Finance Minister Grant Robertson has outlined how his first “wellbeing” budget, to be delivered in 2019, will shake up the way the public sector works.
Delivering his Budget Policy Statement, Robertson explains all ministries and agencies will be collectively responsible for delivering the Government’s priorities.
For the first time, they’ll have to make budget bids through the lens of the Government’s priorities.
They will have to work together, across portfolios, on initiatives that will deliver set outcomes.
Robertson has announced his priorities are:
- Creating opportunities for productive businesses, regions, iwi and others to transition to a sustainable and low-emissions economy
- Supporting a thriving nation in the digital age through innovation, social and economic opportunities
- Lifting Māori and Pacific incomes, skills and opportunities
- Reducing child poverty and improving child wellbeing, including addressing family violence
- Supporting mental wellbeing for all New Zealanders, with a special focus on under 24-year-olds
$6.1 billion in new spending
While the Government's spending allowances were increased in May at Budget 2018, they haven't been been upped again in light of Robertson announcing his priorities for Budget 2019.
An allowance of $2.4 billion a year over four years has been allocated for operational spending, meaning the Government will have $2.4 billion at its disposal for new spending in 2019. A year ago, the projection was for it to have $1.9 billion.
An allowance of $3.7 billion has been allocated for capital spending in 2019. A year ago this was projected to be $3.4 billion.
ASB chief economist Nick Tuffley is "somewhat surprised" these allowances haven't been lifted.
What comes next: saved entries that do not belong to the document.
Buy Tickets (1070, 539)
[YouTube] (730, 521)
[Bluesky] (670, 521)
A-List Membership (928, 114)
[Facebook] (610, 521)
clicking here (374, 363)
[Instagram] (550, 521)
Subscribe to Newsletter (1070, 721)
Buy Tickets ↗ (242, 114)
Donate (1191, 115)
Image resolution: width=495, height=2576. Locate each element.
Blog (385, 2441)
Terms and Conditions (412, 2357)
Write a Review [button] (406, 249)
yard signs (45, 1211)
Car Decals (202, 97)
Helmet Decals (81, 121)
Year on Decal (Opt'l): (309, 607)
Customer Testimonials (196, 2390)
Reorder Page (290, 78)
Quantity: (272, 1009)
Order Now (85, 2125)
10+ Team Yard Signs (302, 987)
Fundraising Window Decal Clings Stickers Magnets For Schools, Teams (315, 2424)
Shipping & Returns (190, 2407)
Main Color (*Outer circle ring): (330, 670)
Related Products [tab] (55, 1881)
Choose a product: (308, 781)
He says there is room for "modest" increases in spending, but notes Robertson's caution in light of his Budget Responsibility Rules and risks in the global economy.
ANZ economists, Miles Workman and Sharon Zollner, say: "We still feel there’s a case to loosen the purse strings and address New Zealand’s infrastructure deficit faster.
"The key caveat is that it doesn’t significantly crowd out/compete with private investment – and that’s a tricky nut to crack, with demand for private investment not a particularly easy thing to accurately anticipate."
Spending pushed out into 2019
The Budget 2019 priorities haven’t had a major effect on what Treasury expects the Government's tax take versus expenses will look like.
The Crown posted a larger than expected operating balance before gains and losses (OBEGAL) of $5.5 billion in the year to June, as capacity constraints essentially meant it couldn’t spend its money as quickly as it planned.
Treasury, in its Half Year Economic and Fiscal Update (HYEFU) released today, forecasts the OBEGAL will fall to $1.7 billion in 2019, as the Government plays catch up and spends the money it had planned to spend in the previous year.
The OBEGAL is expected to pick back up, reaching $7.6 billion by 2022. While this is higher than what was forecast in Treasury's May Budget Economic and Fiscal Update (BEFU), the surpluses for the two years prior are expected to be lower.
Debt track looking good for now
Robertson hasn’t showed any signs of ditching his Budget Responsibility Rules, which include the goal of reducing net core Crown debt to 20% of GDP by 2022.
It is already hovering at this level, and is expected to pick up slightly to 20.9% in 2019. Treasury expects it to fall to 19.0% in 2022 and 17.4% in 2023.
Workman and Zollner say: "While our own central economic outlook is a little softer than the Treasury’s, we also see the Government’s books improving over time.
"That said, if the economy evolves as we expect it could take a little longer for the Government to reach its debt target, and/or it could result in the Government having to find cost savings further down the line – or loosen its debt targets."
Treasury hasn't changed its projections since BEFU when it comes to the portion of off balance sheet debt it expects the Government to take out.
It expects debt taken out by Crown entities and state-owned enterprises to account for just over 20% of total government borrowing over the next four years. This portion is larger than under the previous government.
Treasury has confirmed the Government isn't planning to issue any more or less bonds than it said it would in Budget 2018. It will issue $8 billion worth in 2019.